#### [REQUIREMENT]
Once the line containing "Task: Open the DevTools" is located, output it and every line after it through the end of the records, exactly as written and nothing else.

#### [TASK INPUT]
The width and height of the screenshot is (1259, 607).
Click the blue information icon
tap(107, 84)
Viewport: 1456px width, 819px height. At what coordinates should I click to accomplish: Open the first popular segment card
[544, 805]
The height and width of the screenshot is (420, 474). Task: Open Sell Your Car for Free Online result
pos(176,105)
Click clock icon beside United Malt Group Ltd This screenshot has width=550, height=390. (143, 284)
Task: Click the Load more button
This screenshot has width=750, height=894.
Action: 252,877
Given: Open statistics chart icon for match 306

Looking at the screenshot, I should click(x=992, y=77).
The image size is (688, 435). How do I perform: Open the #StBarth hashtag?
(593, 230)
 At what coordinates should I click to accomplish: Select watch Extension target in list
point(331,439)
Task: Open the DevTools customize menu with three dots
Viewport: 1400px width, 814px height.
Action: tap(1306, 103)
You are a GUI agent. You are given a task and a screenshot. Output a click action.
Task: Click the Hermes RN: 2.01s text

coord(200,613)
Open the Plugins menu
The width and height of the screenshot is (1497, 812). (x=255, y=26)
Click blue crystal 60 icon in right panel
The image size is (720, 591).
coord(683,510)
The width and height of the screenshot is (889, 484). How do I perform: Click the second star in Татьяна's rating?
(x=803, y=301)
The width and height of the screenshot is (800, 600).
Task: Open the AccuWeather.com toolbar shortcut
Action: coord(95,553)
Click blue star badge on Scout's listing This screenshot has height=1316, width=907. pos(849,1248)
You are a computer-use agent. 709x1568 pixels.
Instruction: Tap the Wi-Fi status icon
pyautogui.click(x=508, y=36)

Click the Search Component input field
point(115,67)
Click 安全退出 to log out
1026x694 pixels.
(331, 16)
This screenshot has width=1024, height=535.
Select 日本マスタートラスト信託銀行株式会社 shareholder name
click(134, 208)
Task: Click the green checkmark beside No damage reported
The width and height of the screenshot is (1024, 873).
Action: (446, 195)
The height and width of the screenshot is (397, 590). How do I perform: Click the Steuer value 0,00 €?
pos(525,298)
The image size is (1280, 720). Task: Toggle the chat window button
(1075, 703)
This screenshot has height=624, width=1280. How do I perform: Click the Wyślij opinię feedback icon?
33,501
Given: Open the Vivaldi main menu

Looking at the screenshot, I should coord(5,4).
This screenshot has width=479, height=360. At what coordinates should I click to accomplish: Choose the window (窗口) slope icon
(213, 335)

#### [RESPONSE TO THIS EXERCISE]
Task: Open the DevTools customize menu with three dots
Viewport: 1400px width, 814px height.
Action: tap(1306, 103)
You are a GUI agent. You are given a task and a screenshot. Output a click action.
Task: Click the Hermes RN: 2.01s text

coord(200,613)
Open the Plugins menu
The width and height of the screenshot is (1497, 812). (x=255, y=26)
Click blue crystal 60 icon in right panel
The image size is (720, 591).
coord(683,510)
The width and height of the screenshot is (889, 484). How do I perform: Click the second star in Татьяна's rating?
(x=803, y=301)
The width and height of the screenshot is (800, 600).
Task: Open the AccuWeather.com toolbar shortcut
Action: coord(95,553)
Click blue star badge on Scout's listing This screenshot has height=1316, width=907. pos(849,1248)
You are a computer-use agent. 709x1568 pixels.
Instruction: Tap the Wi-Fi status icon
pyautogui.click(x=508, y=36)

Click the Search Component input field
point(115,67)
Click 安全退出 to log out
1026x694 pixels.
(331, 16)
This screenshot has width=1024, height=535.
Select 日本マスタートラスト信託銀行株式会社 shareholder name
click(134, 208)
Task: Click the green checkmark beside No damage reported
The width and height of the screenshot is (1024, 873).
Action: (446, 195)
The height and width of the screenshot is (397, 590). How do I perform: Click the Steuer value 0,00 €?
pos(525,298)
The image size is (1280, 720). Task: Toggle the chat window button
(1075, 703)
This screenshot has height=624, width=1280. How do I perform: Click the Wyślij opinię feedback icon?
33,501
Given: Open the Vivaldi main menu

Looking at the screenshot, I should coord(5,4).
This screenshot has width=479, height=360. At what coordinates should I click to accomplish: Choose the window (窗口) slope icon
(213, 335)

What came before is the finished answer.